[Dataset entries]
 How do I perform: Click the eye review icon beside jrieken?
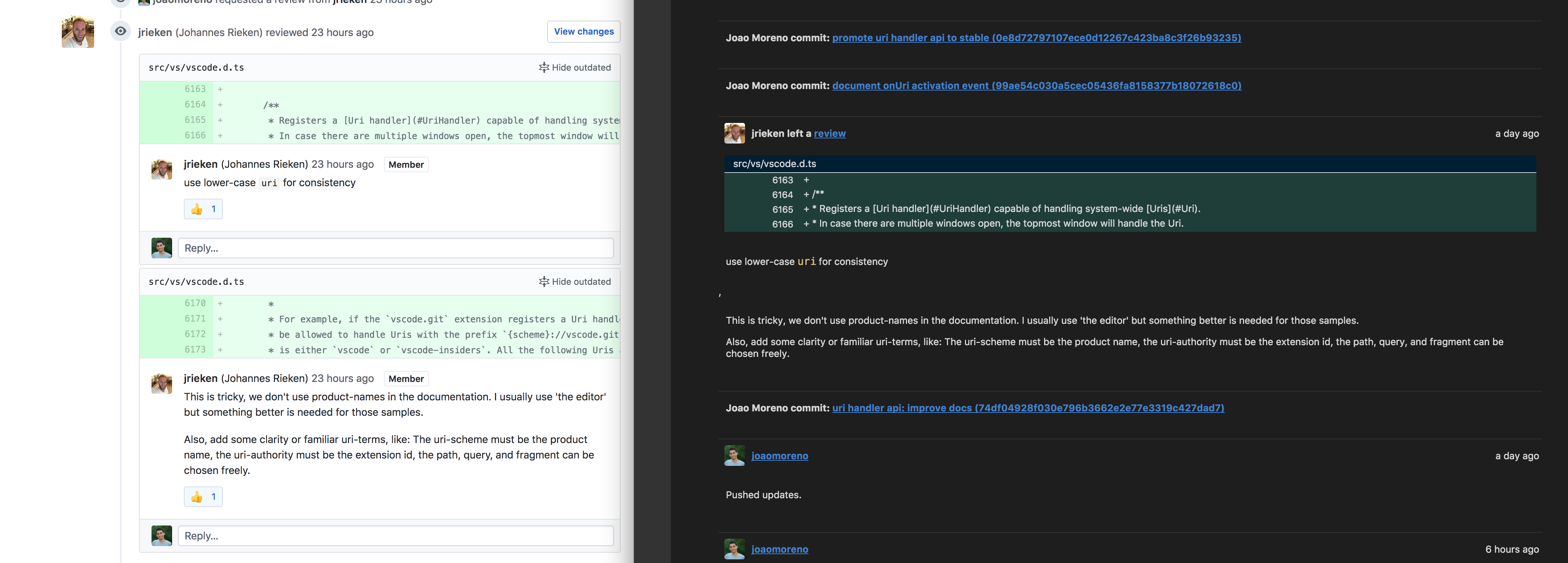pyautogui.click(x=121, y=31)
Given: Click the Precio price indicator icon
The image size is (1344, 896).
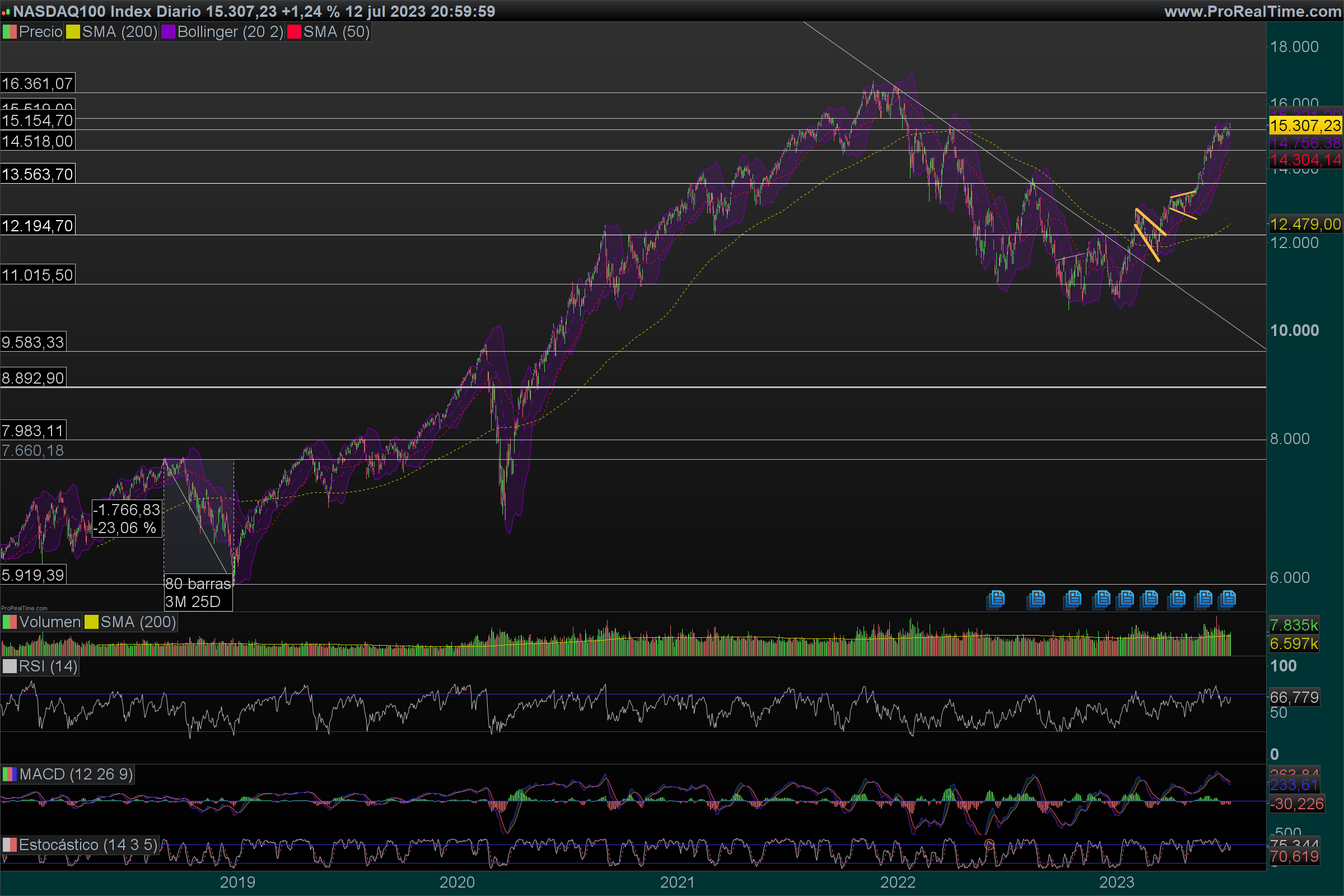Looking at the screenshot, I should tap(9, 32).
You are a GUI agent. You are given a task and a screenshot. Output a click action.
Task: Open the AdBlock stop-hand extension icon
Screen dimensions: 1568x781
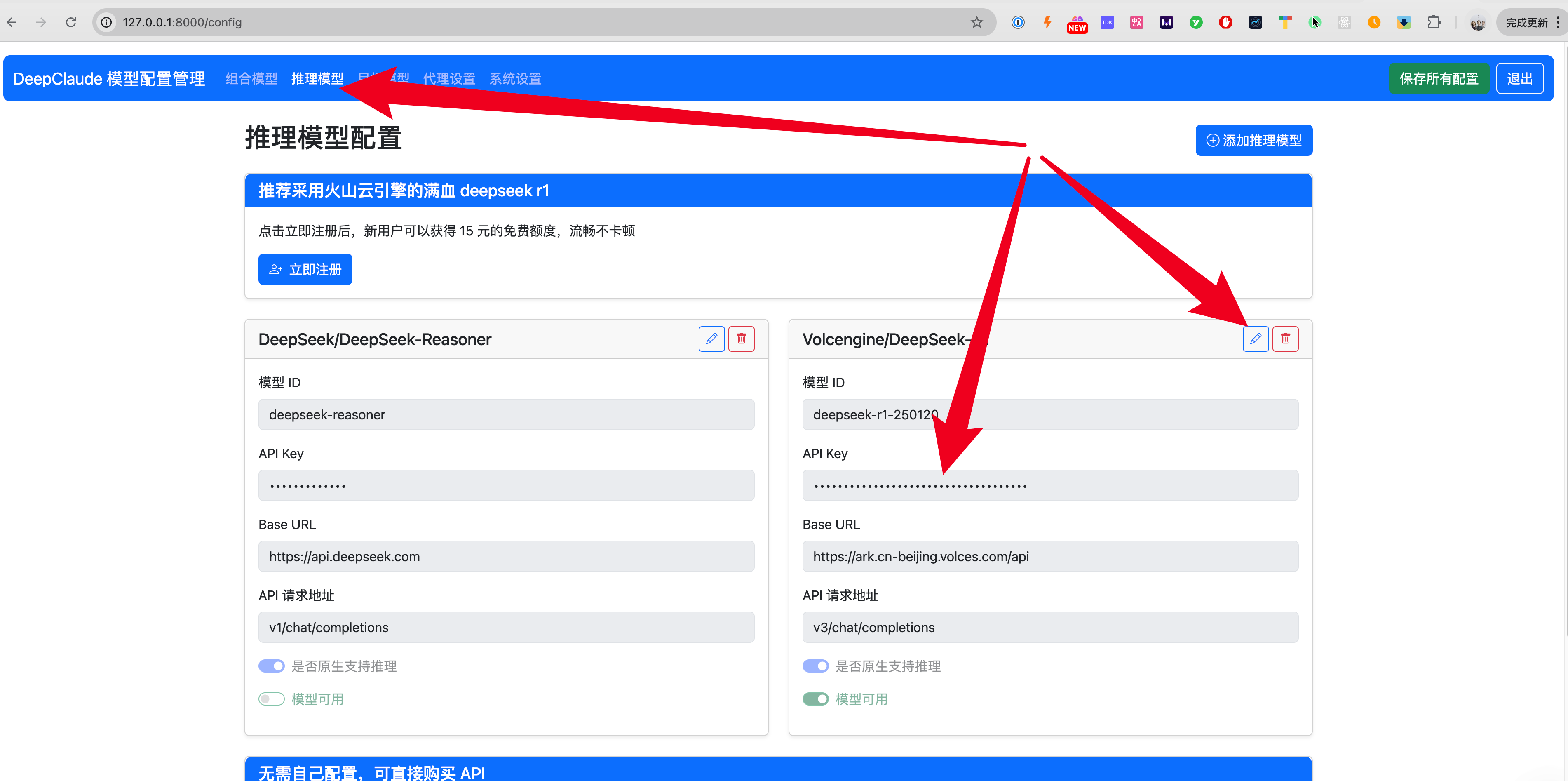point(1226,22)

» **Task objective**
Transcribe every entry exactly. Leave out the pictures.

» **Solved problem**
 How do I perform: Click the eye review icon beside jrieken?
pyautogui.click(x=121, y=31)
Given: Click the Precio price indicator icon
The image size is (1344, 896).
Looking at the screenshot, I should tap(9, 32).
You are a GUI agent. You are given a task and a screenshot. Output a click action.
Task: Open the AdBlock stop-hand extension icon
Screen dimensions: 1568x781
point(1226,22)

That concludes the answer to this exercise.